真偽のほどは定かではないが脅し文句としては充分だった。
所内勤務をする際に知っておくべきことの一つに、寿命の長さの違いがある。
囚人たちの寿命は長くて120歳くらいだが、対して私たちは平均寿命が120歳くらいだ。
会ったことはないが180歳を超える長寿もいるらしい。
なぜこれ程の格差があるかというと、ひとえに人為的な環境汚染や社会毒による影響が大きい。
空気、食べ物、水といった生命活動に必要不可欠なものを筆頭に放射能、電磁波、石油由来の薬物、農薬、除草剤、食品添加物、白砂糖、遺伝子組み換え食品、ゲノム編集された生鮮食品などの弊害により平均寿命が短くなったのだろう。
収容所の史実からは抹消されているが、私が以前読んだ人類史学の本には所内でも150歳以上生きた者の記録が残っていた。
私の生まれ育った世界では平均的な食事の回数は2〜3日に1回だ。
食事量と老化現象が比例関係にあることは誰でも知っている。
食べれば食べるほど内臓器官に負担が掛かるからだ。
5日に1度の食事で充分だという人もいるくらいだ。
収容所内で広く流通している石油から精製された薬は存在しない。
体の不調を感じたときは断食を行うか、野に自生している薬草を煎じて服用するか、患部に塗るのが通例となっている。

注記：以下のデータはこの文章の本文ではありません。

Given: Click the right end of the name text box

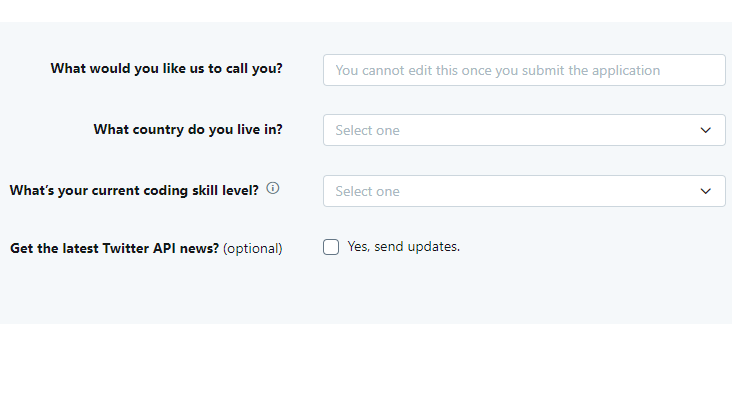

怪我や病気のすべてを自然療法によって回復させるのが慣わしだ。
囚人たちの中には私たちと近似した生活習慣を実践している者もいるらしい。
毒物を摂らないことで間違いなく免疫向上が見込まれるが、悪化の一途を辿る生活環境の汚染が足を引っ張ることになるだろう。
収容所内の環境汚染は深刻な状況にあり看守や管理人という職種が敬遠される理由の一因にもなっていた。
所内勤務で病気に罹りやすくなるとか、短命になるといった風評が広く知れ渡っていたからだ。